Ваш учитель в искусстве?
Сергей Юрский: Мой первый и главный учитель в жизни и в искусстве умер десять лет назад. Это был мой отец — заслуженный артист республики Юрий Сергеевич Юрский, актер и режиссер. За эти десять лет я столько встречался с людьми, знавшими его, дружившими с ним, столько услышал о нем нового, столько переосмыслил из того, что знал о нем сам, что уверенно могу сказать — он остается моим главным учителем. Моими учителями на пути к сцене были Евгения Владимировна Карпова, возглавлявшая удивительный драматический кружок в ЛГУ, где я проучился три года на юридическом факультете, и Леонид Федорович Макарьев — в Театральном институте. Через три дня после смерти отца я пришел в театр к Г. А. Товстоногову, и он стал моим учителем в сценической жизни.
Ваше представление о счастье?
Сергей Юрский: Оно с каждым годом усложняется; наверно, это связано с возрастом. Если раньше счастье представлялось каким-то моментом. то сейчас представляется длительным состоянием, в которое могут входить неприятности, откаты назад, даже несчастья могут входить… Словом, это длительное состояние, где на волну счастья настроено самое главное.
Вы бывали на гастролях во многих городах. В каком из них приятнее было играть?
Сергей Юрский: В Лондоне и Тбилиси. Если русский зритель смеется, то английский хохочет, даже без особой надобности. Меня поразил необычайный темперамент жителей этой сдержанной страны. Когда зритель так воспринимает действие, спектакль подскакивает на много градусов вверх. Играть чрезвычайно приятно. А у тбилисцев свой гонор. Они любят играть лучше всех, но они любят и смотреть лучше всех, и у них это получается.
Лучшее, с вашей точки зрения, время дня, года?
Сергей Юрский: Весной, в пятницу, половина девятого… А если серьезно, мне особенно хорошо работается в короткие зимние дни, когда природа дает только холод и сумрак, а остальное добывают люди. По-моему, и спектакли лучше всего идут именно в это время.
Помогает или мешает вам популярность?
Сергей Юрский: Как сказать… Еду однажды в метро со спектакля, усталый, сутулый. Впереди на эскалаторе девушка говорит парню: «Смотри, сзади нас карикатура на Юрского». И обидно, и лестно…

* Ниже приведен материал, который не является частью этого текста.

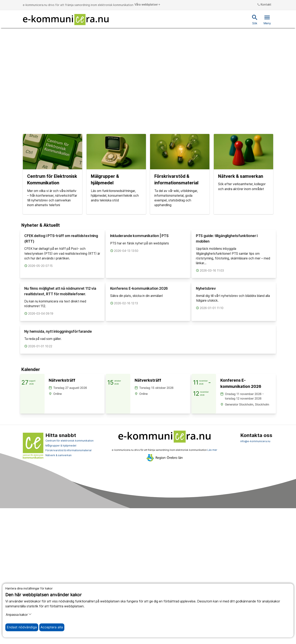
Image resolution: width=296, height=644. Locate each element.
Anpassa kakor (19, 614)
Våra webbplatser (148, 5)
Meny (267, 19)
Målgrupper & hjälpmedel (61, 581)
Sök (255, 19)
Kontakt (264, 5)
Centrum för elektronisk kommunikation (69, 576)
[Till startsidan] (66, 20)
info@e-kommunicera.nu (255, 577)
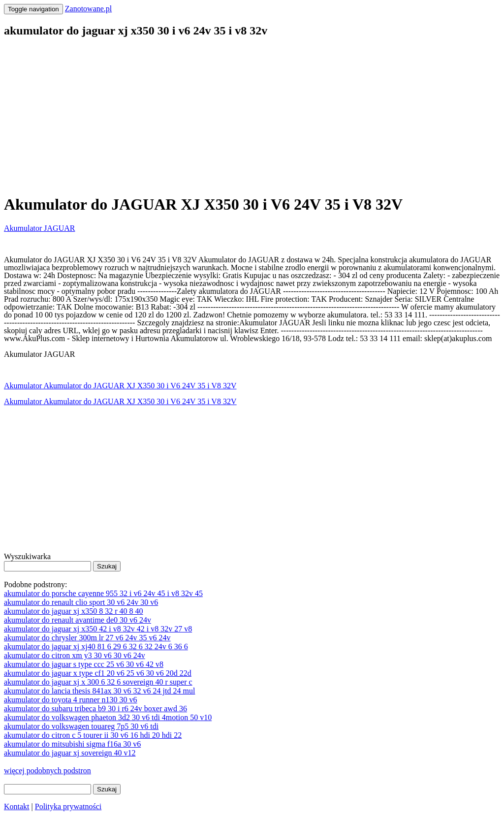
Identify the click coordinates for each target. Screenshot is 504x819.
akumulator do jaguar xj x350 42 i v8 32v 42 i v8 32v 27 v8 (98, 629)
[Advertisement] (252, 116)
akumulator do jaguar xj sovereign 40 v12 (70, 753)
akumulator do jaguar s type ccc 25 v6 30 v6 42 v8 (84, 664)
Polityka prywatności (68, 806)
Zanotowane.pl (89, 8)
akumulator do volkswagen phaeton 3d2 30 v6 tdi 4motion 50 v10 (108, 717)
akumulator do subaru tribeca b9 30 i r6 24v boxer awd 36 (95, 708)
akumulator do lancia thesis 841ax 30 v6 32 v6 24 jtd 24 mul (99, 691)
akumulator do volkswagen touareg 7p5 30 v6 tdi (81, 726)
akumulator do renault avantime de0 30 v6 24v (77, 620)
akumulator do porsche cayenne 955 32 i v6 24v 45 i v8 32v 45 (103, 593)
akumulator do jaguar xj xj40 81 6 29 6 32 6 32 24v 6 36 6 (96, 646)
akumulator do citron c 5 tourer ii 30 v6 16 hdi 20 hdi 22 (93, 735)
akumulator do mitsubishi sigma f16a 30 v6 (72, 744)
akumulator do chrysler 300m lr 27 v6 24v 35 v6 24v (87, 637)
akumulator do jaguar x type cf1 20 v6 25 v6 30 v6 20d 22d (97, 673)
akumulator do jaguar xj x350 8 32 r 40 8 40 (73, 611)
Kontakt (17, 806)
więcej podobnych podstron (47, 770)
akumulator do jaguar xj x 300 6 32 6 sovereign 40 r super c (98, 682)
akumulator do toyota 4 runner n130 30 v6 (70, 699)
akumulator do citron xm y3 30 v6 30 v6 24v (74, 655)
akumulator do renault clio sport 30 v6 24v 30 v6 (81, 602)
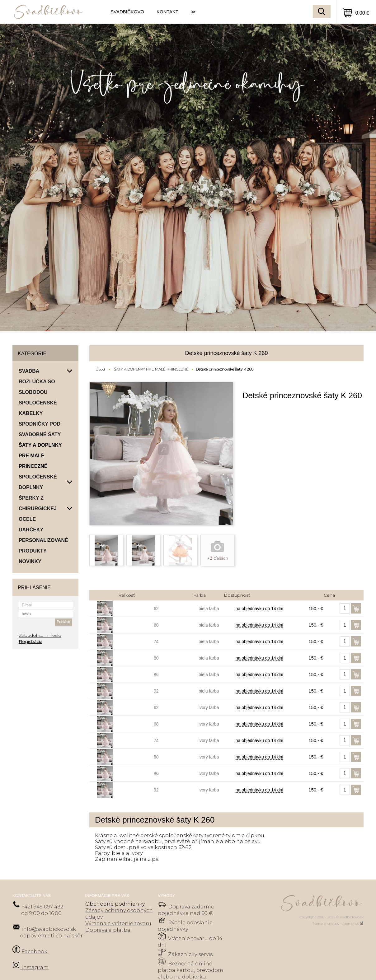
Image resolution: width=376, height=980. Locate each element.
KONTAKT (167, 12)
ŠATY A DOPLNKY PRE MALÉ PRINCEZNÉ (151, 369)
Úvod (100, 369)
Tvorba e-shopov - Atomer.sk (338, 924)
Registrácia (30, 641)
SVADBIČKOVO (127, 12)
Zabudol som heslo (40, 635)
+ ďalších (218, 558)
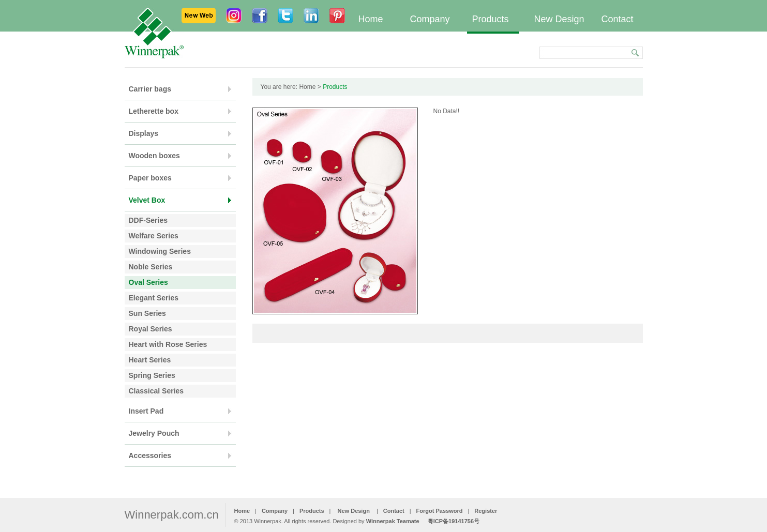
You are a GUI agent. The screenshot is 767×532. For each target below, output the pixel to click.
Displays (144, 133)
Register (486, 511)
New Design (559, 19)
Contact (618, 19)
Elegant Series (154, 298)
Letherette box (154, 111)
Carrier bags (150, 89)
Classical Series (156, 391)
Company (430, 19)
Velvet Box (147, 200)
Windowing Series (160, 251)
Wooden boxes (154, 156)
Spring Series (152, 375)
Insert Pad (146, 411)
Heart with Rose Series (168, 344)
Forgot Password (440, 511)
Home (371, 19)
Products (490, 19)
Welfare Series (154, 236)
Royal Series (151, 329)
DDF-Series (148, 220)
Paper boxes (150, 178)
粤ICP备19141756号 (454, 521)
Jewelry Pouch (154, 433)
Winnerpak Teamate (393, 521)
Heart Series (150, 360)
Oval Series (148, 282)
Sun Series (147, 313)
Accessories (150, 455)
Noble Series (151, 267)
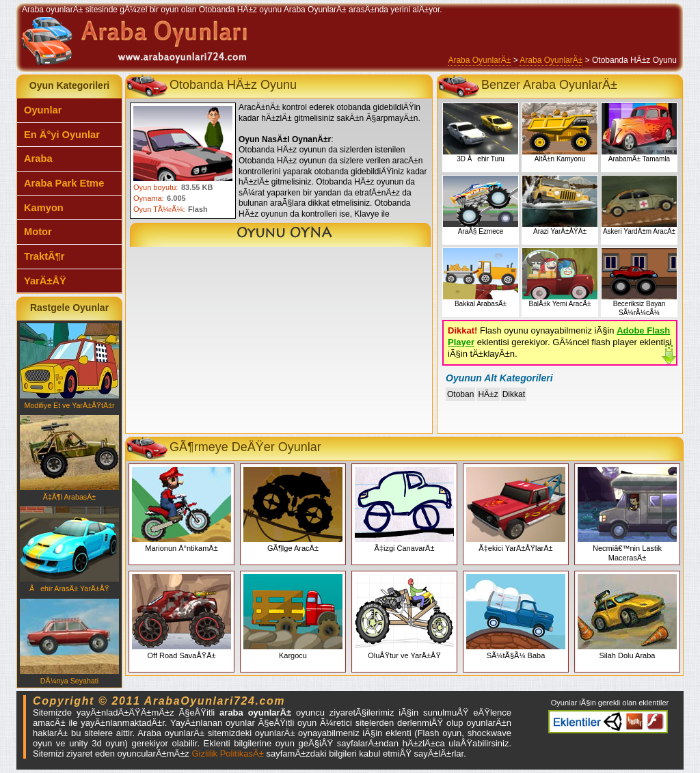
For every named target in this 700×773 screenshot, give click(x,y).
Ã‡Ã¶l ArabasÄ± (69, 458)
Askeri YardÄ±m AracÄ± (639, 205)
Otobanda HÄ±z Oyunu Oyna (280, 234)
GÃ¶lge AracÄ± (293, 509)
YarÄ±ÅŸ (45, 281)
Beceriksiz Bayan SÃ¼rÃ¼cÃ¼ (639, 282)
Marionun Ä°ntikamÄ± (181, 509)
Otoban (460, 394)
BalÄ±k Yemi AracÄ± (560, 277)
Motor (38, 232)
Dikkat (513, 394)
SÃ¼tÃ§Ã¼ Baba (515, 616)
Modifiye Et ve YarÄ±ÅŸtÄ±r (69, 366)
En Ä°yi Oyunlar (62, 135)
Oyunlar (42, 110)
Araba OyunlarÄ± (479, 60)
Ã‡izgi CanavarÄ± (404, 509)
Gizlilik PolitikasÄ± (227, 753)
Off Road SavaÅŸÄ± (181, 616)
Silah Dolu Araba (627, 616)
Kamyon (44, 208)
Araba (38, 159)
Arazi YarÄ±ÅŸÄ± (560, 205)
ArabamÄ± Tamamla (639, 133)
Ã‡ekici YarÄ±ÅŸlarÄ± (515, 509)
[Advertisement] (279, 343)
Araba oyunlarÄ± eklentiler (608, 722)
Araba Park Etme (64, 183)
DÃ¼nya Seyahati (69, 642)
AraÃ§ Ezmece (481, 205)
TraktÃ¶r (44, 256)
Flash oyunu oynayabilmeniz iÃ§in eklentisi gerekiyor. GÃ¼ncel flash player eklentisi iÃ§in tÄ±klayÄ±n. (559, 342)
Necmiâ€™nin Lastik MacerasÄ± (627, 514)
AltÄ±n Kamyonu (560, 133)
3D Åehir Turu (481, 133)
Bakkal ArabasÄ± (481, 277)
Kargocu (293, 616)
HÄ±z (487, 394)
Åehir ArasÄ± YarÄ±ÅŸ (69, 550)
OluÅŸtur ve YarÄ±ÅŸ (404, 616)
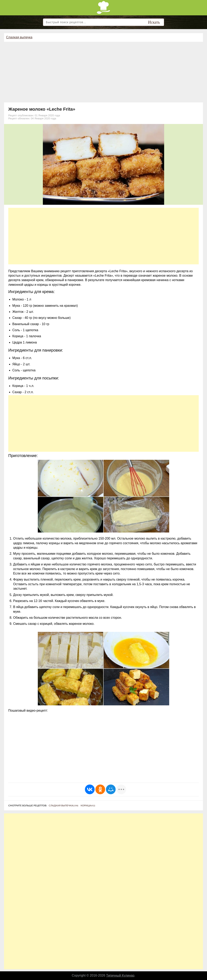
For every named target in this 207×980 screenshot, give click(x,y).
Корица (88, 805)
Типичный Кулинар (120, 975)
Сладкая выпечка (19, 37)
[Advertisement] (104, 72)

А как вы относитесь к славе?
Сергей Юрский: Наверно, положительно, но что это такое — слава?
Скажите несколько слов о работе над ролью Остапа Бендера.
Сергей Юрский: Снято две трети фильма. Я волнуюсь не только потому, что это вообще страшно— играть Бендера, но еще и потому, что полюбил его. Он очень хотел быть счастливым и достиг всего, чего хотел. Он не стал счастливым. Почему? Была в нем червоточина. А какая — поговорим на премьере. Пока есть только две трети нашего Бендера. И каким он будет — судить вам.
Кто ваш любимый партнер?
Сергей Юрский: Кирилл Лавров, с которым дебютировал и больше всего играл. Мы всегда играем врагов, противников; на этом стоит наша творческая дружба.

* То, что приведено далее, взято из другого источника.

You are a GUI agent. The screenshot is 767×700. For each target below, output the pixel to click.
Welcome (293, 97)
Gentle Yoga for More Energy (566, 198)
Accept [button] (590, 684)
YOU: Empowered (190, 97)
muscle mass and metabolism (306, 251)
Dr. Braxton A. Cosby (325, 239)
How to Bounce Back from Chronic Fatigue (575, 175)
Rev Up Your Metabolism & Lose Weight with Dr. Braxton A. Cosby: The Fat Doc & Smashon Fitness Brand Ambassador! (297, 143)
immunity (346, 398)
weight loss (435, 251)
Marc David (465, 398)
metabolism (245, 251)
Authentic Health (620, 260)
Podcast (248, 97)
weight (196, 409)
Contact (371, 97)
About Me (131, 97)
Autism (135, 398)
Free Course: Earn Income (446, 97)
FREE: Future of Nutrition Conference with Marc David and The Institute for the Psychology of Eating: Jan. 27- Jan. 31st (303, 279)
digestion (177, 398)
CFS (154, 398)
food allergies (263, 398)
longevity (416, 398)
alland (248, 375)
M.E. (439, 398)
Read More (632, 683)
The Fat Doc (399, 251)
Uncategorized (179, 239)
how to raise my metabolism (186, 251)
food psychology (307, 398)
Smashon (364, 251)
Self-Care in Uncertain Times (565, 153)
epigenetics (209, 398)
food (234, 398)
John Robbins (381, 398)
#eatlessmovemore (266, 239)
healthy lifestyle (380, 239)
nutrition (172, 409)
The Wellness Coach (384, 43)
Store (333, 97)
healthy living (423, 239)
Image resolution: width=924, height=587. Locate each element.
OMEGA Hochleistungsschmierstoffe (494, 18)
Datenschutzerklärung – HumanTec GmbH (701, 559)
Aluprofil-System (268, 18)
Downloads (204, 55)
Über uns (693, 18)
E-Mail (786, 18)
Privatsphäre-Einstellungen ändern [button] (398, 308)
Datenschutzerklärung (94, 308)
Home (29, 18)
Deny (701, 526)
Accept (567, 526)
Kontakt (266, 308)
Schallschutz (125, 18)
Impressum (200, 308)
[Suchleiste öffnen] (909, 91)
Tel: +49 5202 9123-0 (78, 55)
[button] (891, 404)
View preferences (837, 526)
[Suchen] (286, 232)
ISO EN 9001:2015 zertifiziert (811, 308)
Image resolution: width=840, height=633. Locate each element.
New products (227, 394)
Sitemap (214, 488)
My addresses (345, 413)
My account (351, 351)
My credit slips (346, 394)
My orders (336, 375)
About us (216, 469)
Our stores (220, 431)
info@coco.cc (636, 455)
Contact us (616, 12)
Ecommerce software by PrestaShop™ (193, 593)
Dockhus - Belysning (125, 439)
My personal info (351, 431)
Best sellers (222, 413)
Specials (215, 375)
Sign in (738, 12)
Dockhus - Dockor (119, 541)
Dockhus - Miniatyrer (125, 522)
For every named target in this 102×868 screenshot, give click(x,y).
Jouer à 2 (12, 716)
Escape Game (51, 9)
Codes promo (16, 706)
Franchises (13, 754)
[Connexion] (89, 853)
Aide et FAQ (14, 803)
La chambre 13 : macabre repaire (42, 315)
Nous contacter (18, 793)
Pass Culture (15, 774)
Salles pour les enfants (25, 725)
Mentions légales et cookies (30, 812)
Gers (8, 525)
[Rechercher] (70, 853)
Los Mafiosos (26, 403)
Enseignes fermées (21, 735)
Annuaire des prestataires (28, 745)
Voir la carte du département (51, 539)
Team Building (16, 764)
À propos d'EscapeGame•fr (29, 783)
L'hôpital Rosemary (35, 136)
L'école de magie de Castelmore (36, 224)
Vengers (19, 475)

Занимаетесь ли вы спортом? Какой вид предпочитаете?
Сергей Юрский: От цирка унаследовал любовь к движениям. В театре — это танцы, пластика, по- луакробатика. В кино — занимался бегом (фильм «Человек ниоткуда»), стрельбой («Черпая чайка»), фехтованием («Крепостная актриса»). Бендер научил меня скакать на верблюде: это не так быстро, но очень приятно!
И, наконец, последнее: что передать от вас читателям «Недели» — вашим зрителям?
Сергей Юрский: Всегда рад встрече с ними и в театре и в кино. А себе желаю, чтобы со сцены и экрана я мог больше сказать зрителям, чем в газетном интервью.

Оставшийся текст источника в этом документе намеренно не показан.